Lithium-ion batteries are well established as energy storage devices for a wide range of mobile applications from cell phones through power tools to electric vehicles. The different types of usage lead to distinct requirements concerning the battery system, resulting in customized dimensioning of the single components. For the sustainable, technically and economically efficient battery production and utilization, a holistic design and optimization of the cells and the whole battery pack is indispensable. Optimal performance and lifetime of the battery cells do not only require careful consideration of the electrical and mechanical properties, but in particular also the thermal properties, with their significant impact on the temperature and its distribution that do in turn strongly interact with the aforementioned properties.

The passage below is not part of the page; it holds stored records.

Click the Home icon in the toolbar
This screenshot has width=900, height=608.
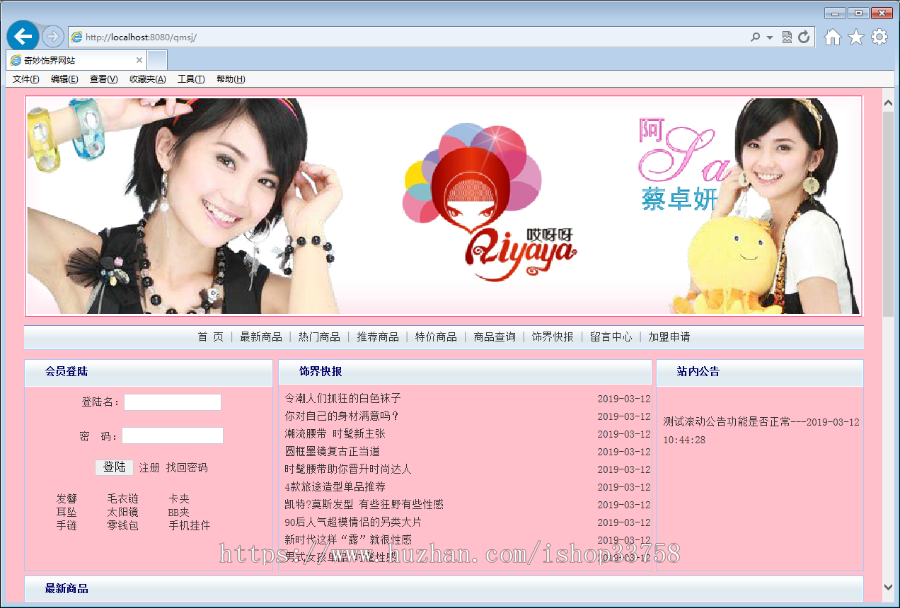(x=833, y=36)
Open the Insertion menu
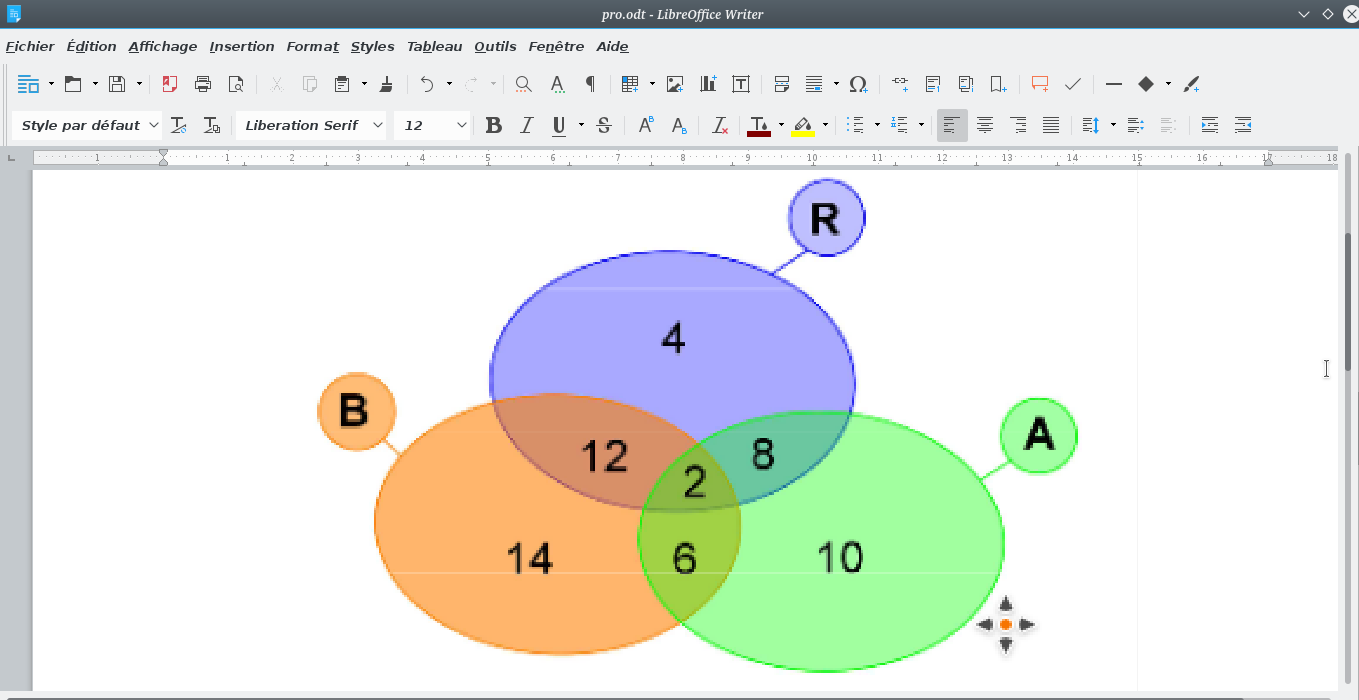This screenshot has width=1359, height=700. click(x=241, y=46)
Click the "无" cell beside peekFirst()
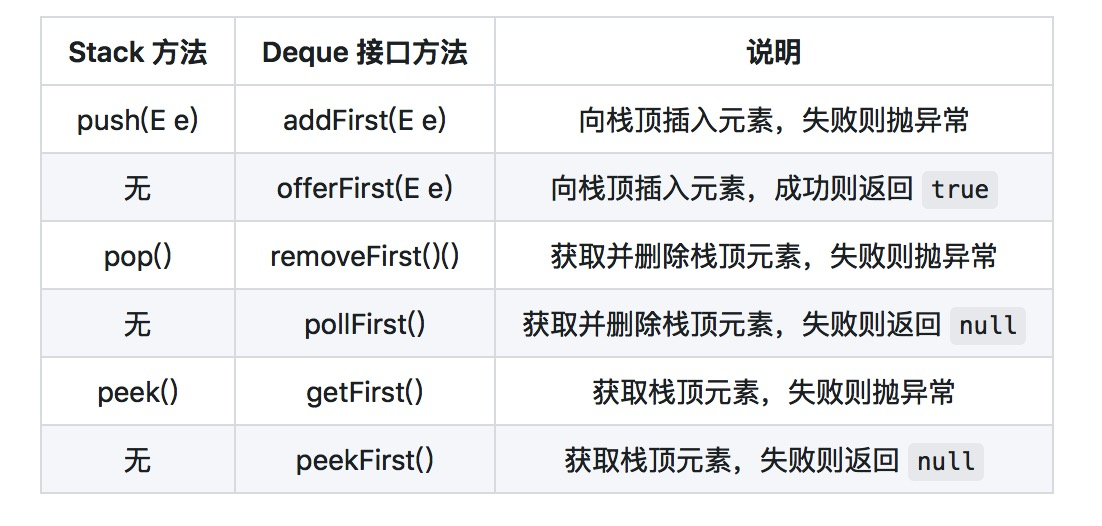The width and height of the screenshot is (1102, 526). tap(137, 460)
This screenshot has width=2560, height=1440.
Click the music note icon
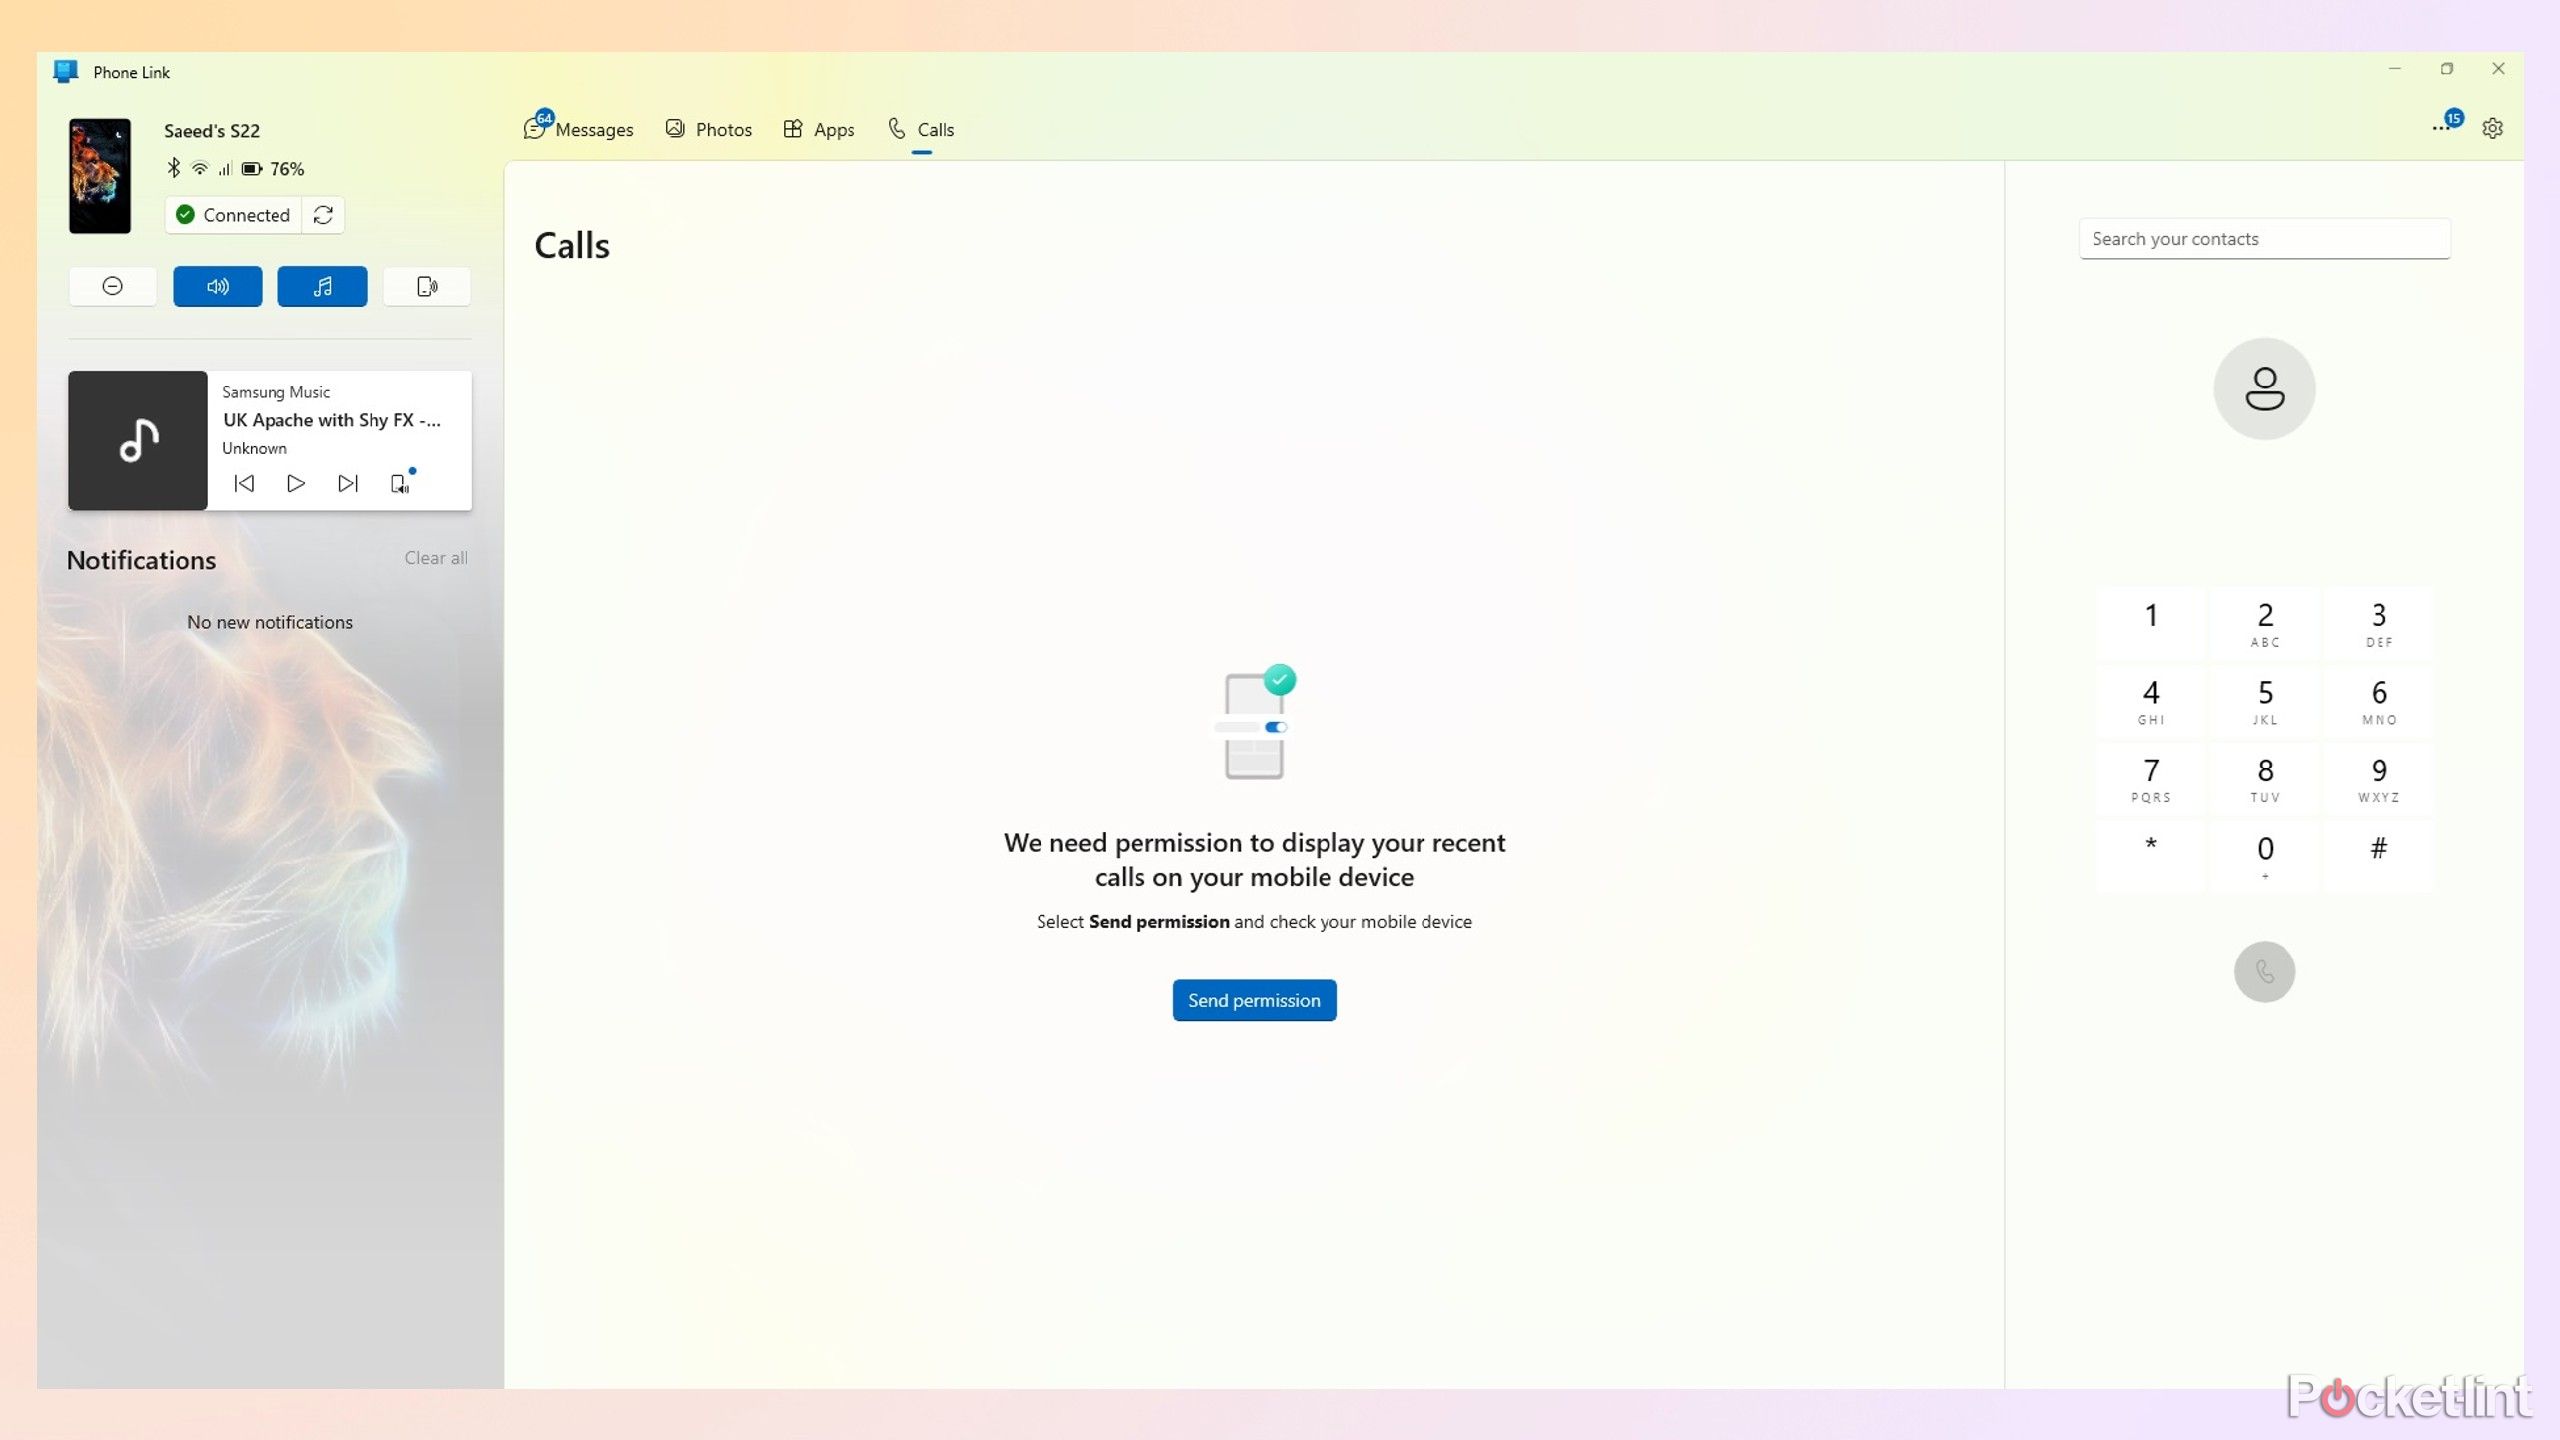322,285
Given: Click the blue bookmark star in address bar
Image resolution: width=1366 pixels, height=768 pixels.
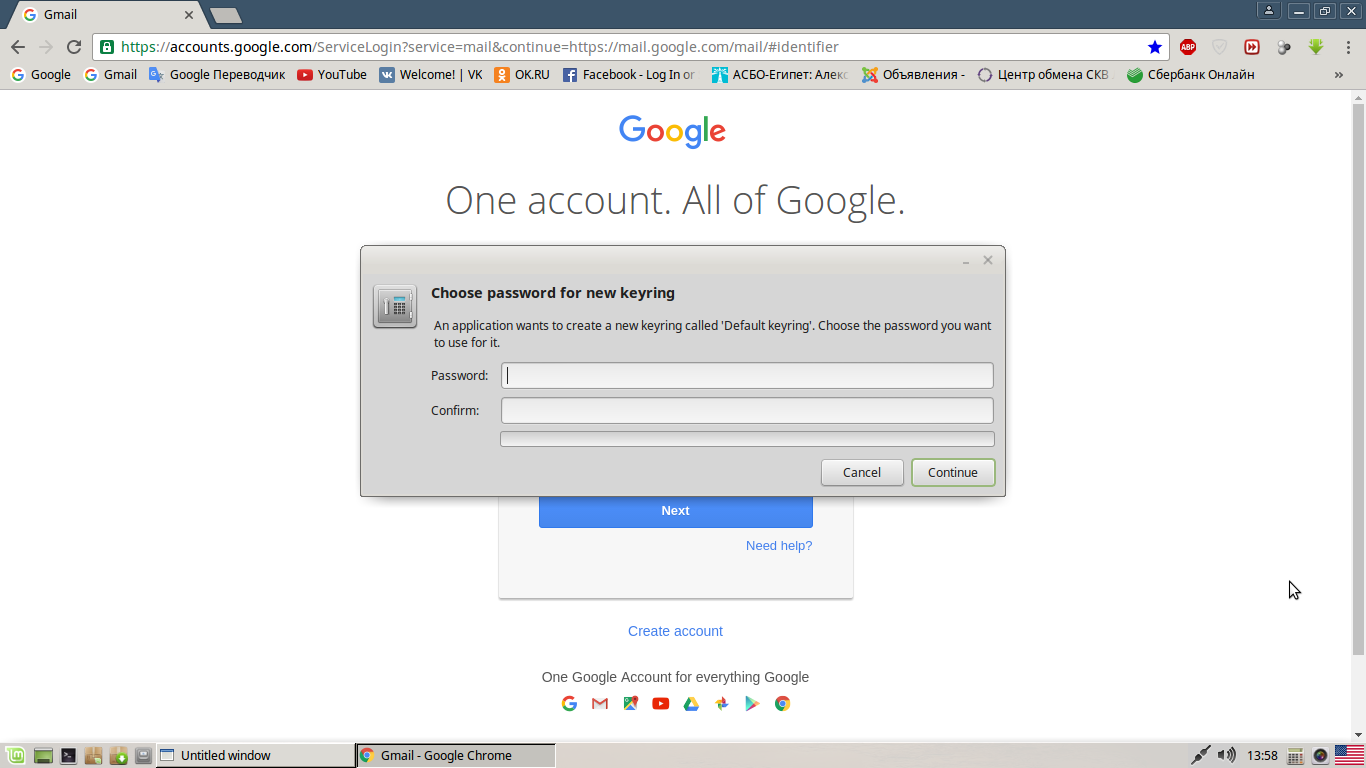Looking at the screenshot, I should click(1155, 47).
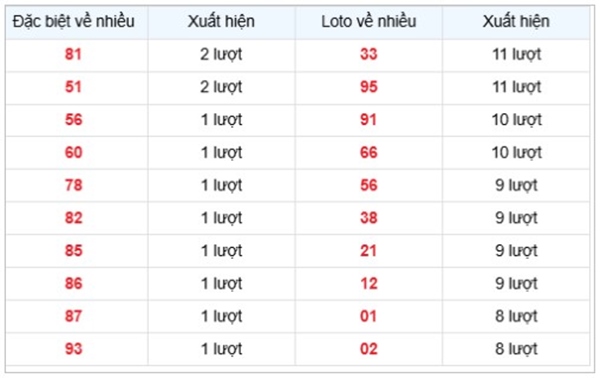Screen dimensions: 600x378
Task: Click loto number 12
Action: pyautogui.click(x=368, y=284)

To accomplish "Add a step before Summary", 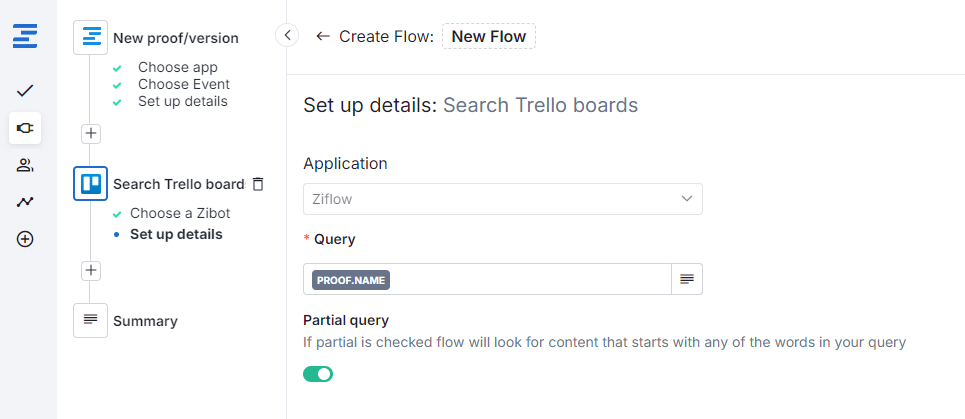I will [x=90, y=270].
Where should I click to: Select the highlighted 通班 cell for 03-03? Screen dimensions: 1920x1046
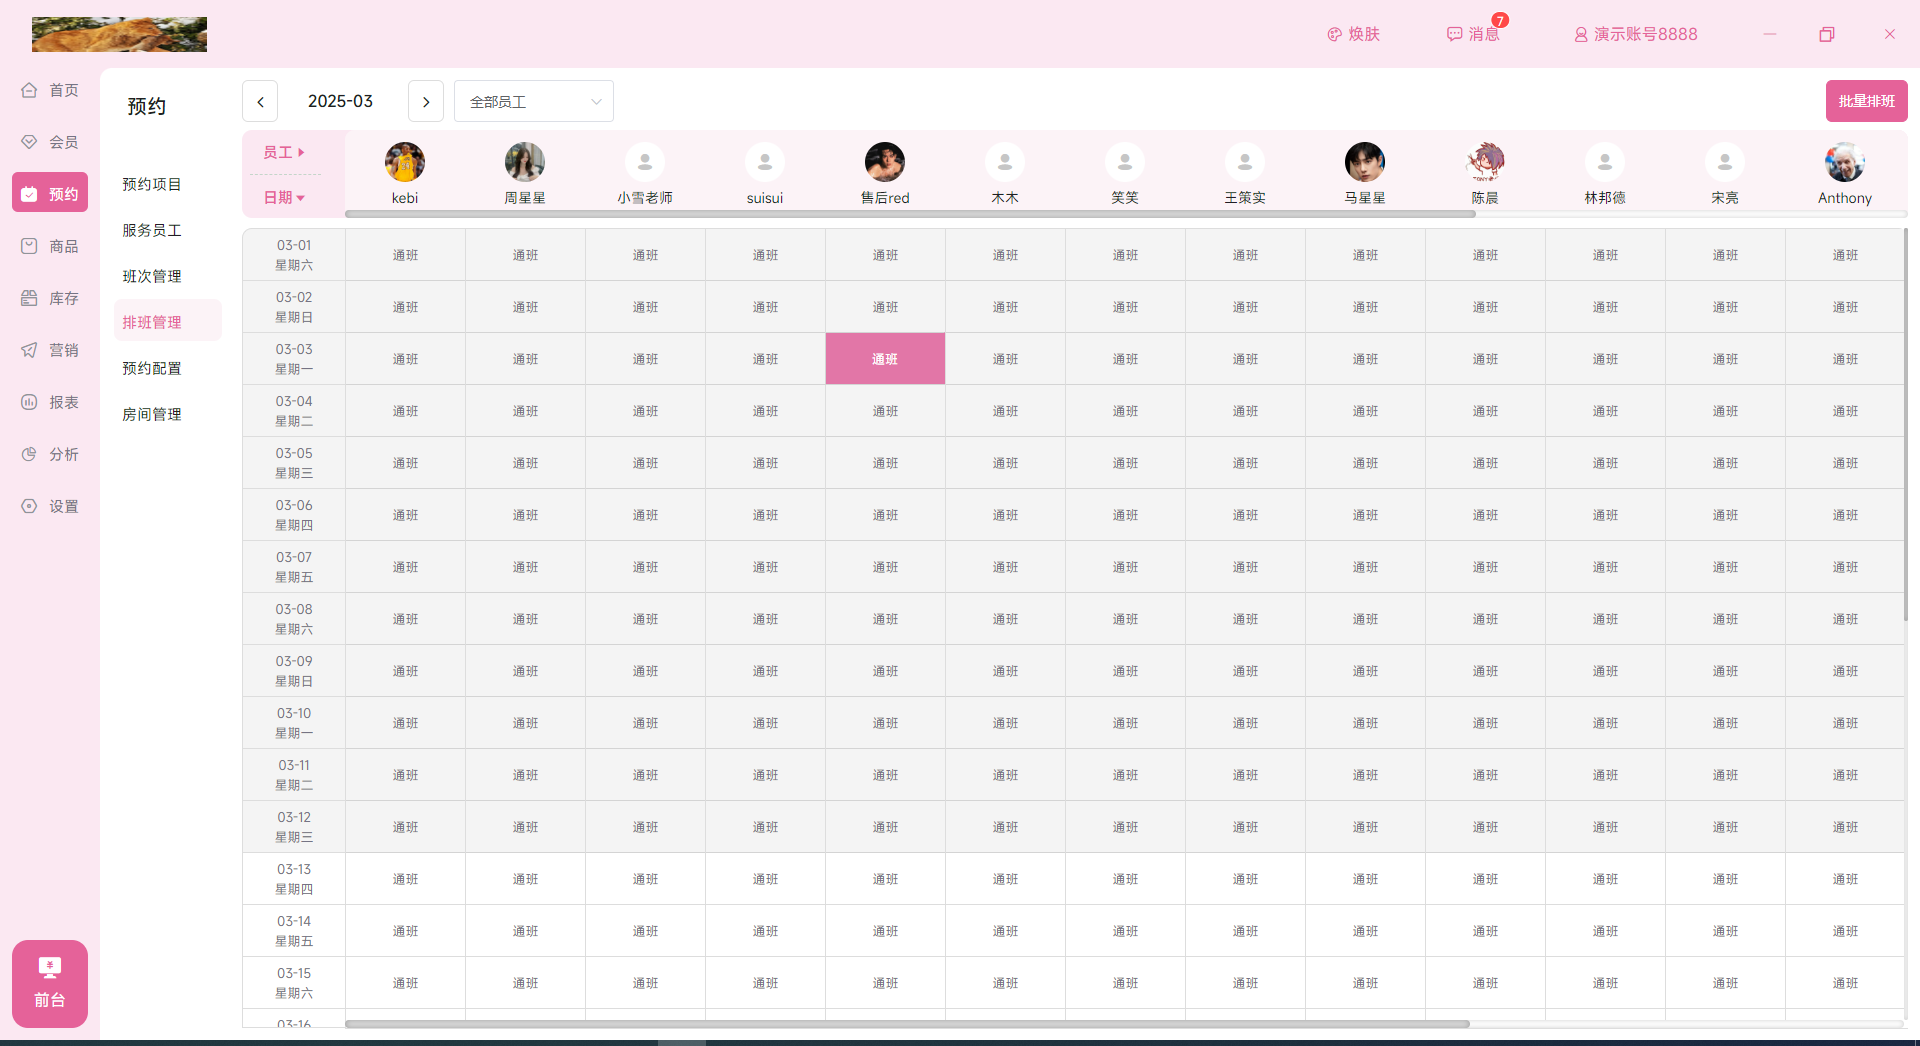pyautogui.click(x=885, y=359)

For the development of thermally optimized cells, knowledge of the potential impact of varying thermal cell properties is crucial. Thus, the properties of four commercial and two research cells were reviewed based on in-house measurements and gave an insight into the ranges of the most important influencing factors on the thermal cell behavior. To detect the properties with the greatest impact on the effective values of density, specific heat capacity and thermal conductivity of the homogenized cell stack, a sensitivity analysis was conducted. Hereby a variation of layer thicknesses and material data of the individual components was carried out with a theoretical model to define the possible range of the effective thermal properties of the whole cell stack with or without the outer separator layer and the pouch foil. With the derived information, the sensitivity of the steady-state temperature gradient within a cell with exemplary geometry on the effective perpendicular thermal conductivity was investigated. From an extensive combination of the reviewed property values, a theoretical best and worst case cell composition were refined, whose thermal behavior could then be compared to the behavior of already existing cells. For an adequate comparison the use of the same thermal boundary conditions and outer dimensions and a variation of solely the inner structure and material properties is inevitable. With this approach, the potential for optimization of the existing cells could be identified.
Furthermore, the influence of the thermal properties on the transient thermal behavior of the battery cell was investigated by evaluating the caloric mean temperature over time. In that regard, different cases – from an existing commercial cell over a worst-case scenario towards an optimized inner cell structure – were compared for the exact same thermal boundary conditions.